FDR was a much better liar than George W. Bush, but you’ll never get anyone over at TPM or the Center for American Progress to admit it. Or, maybe you will: maybe they’ll take the line of historian Thomas A. Bailey, who admired Roosevelt and wrote: "Roosevelt repeatedly deceived the American people during the period before Pearl Harbor." Oh but it was a Good Lie, because: "He was faced with a terrible dilemma. If he let the people slumber in a fog of isolationism, they might fall prey to Hitler. If he came out unequivocally for intervention, he would be defeated" in the 1940 election. The people need to be lied to by a Wise Leader if it’s for their own good: that’s the consensus in Washington, D.C., at any rate, and nothing appears to have changed since that time.

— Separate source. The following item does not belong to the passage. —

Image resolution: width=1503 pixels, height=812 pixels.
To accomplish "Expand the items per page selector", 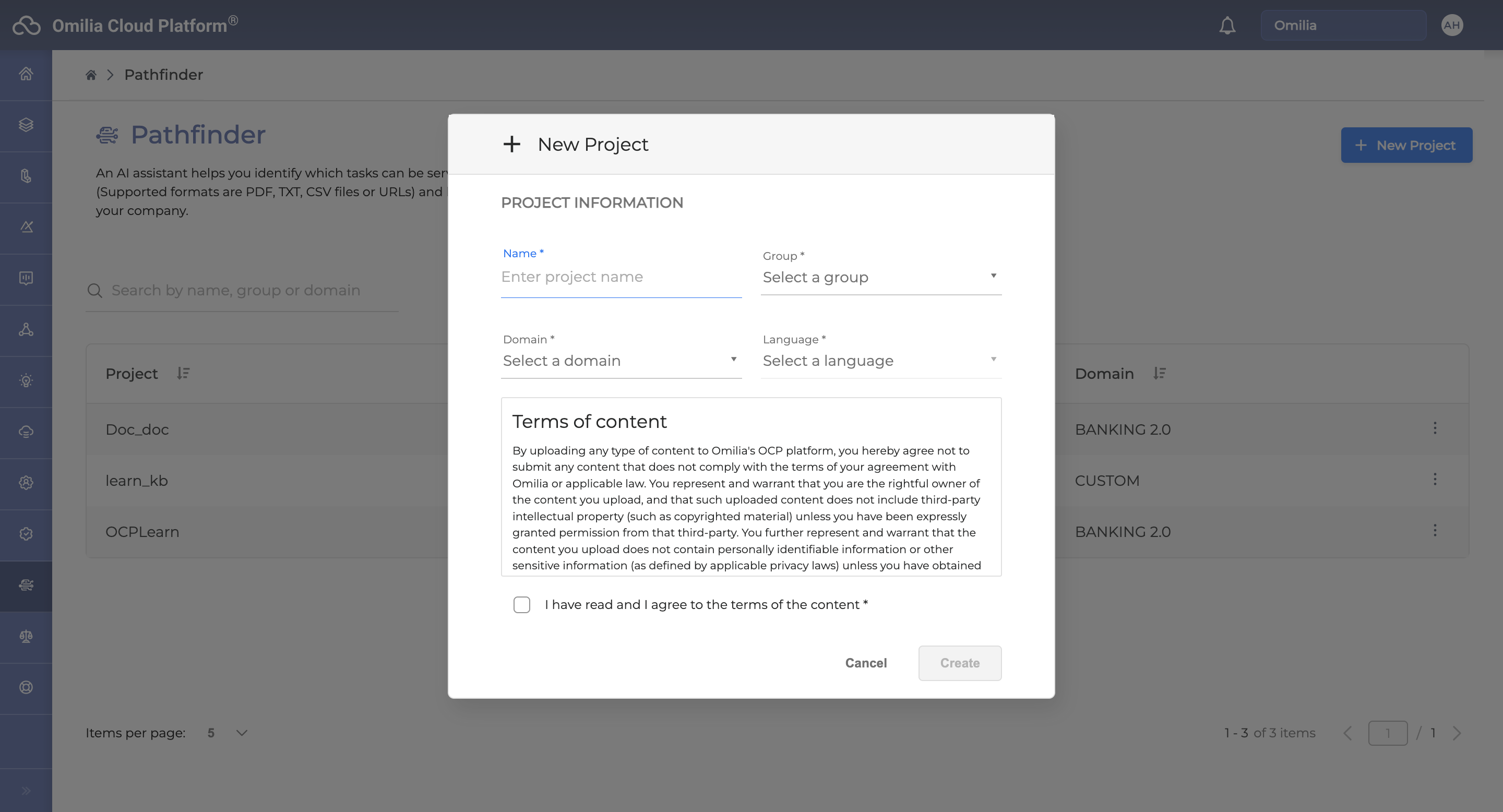I will point(242,733).
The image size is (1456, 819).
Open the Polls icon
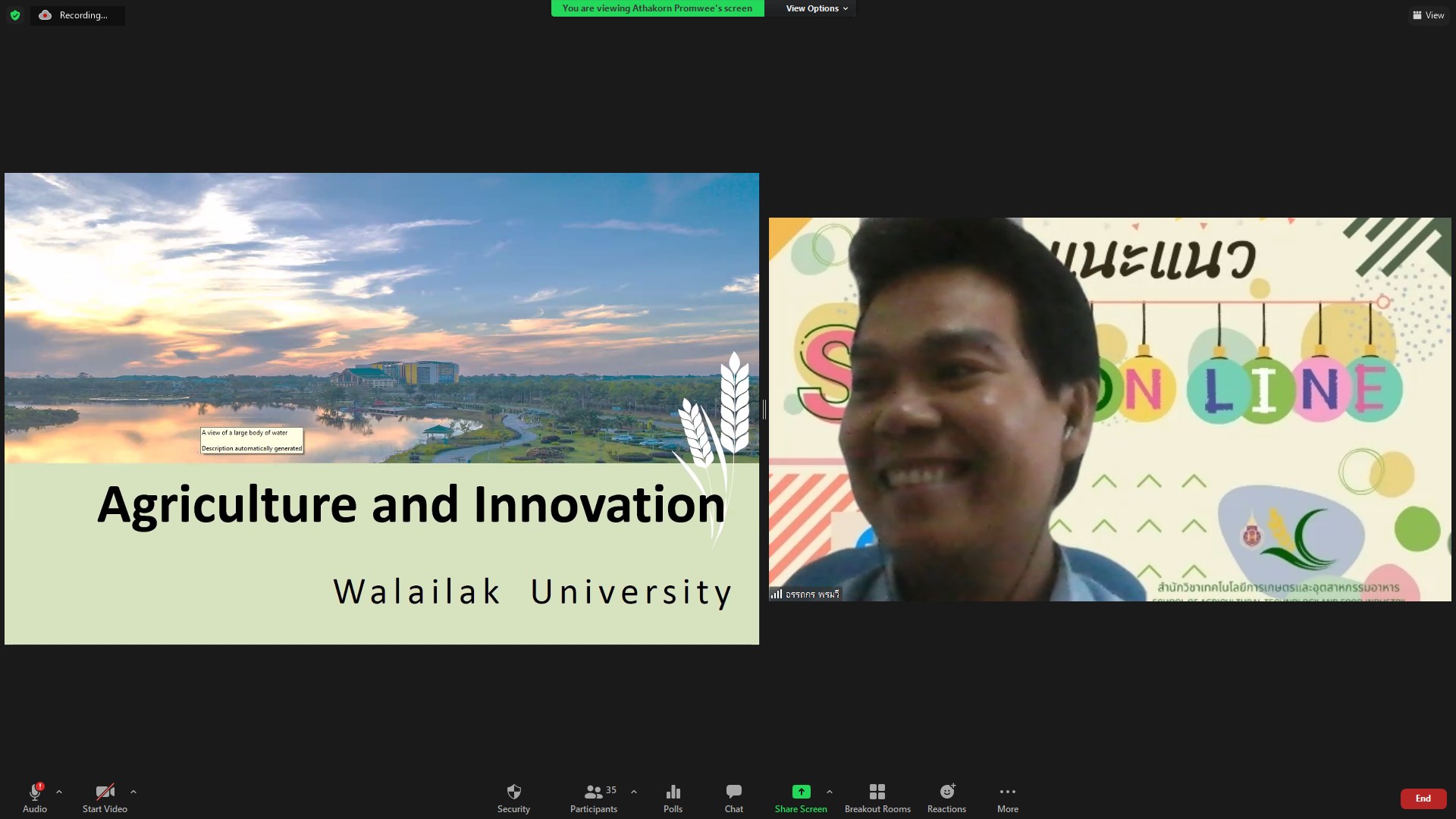[x=673, y=798]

In any case, the "Good War" was neither good nor inevitable: it was, instead, a war that saw its prelude in the Spanish Civil War, where the international left actively supported the Spanish "Republicans," i.e. Stalinist Communists and their socialist and left-anarchist allies, and labored mightily to get the West to intervene on their comrades’ behalf. In spite of the official Communist party line that WWII was an "imperialist war," the groundwork for a fulsomely pro-war tack had already been laid as the commies and their liberal-leftie friends agitated mightily on behalf of "Republican" Spain and drummed up Western ire against Japan in the form of economic boycotts and attempted economic strangulation (a tactic that limned the later US embargo on steel and oil imports and provoked the Japanese attack on Pearl Harbor).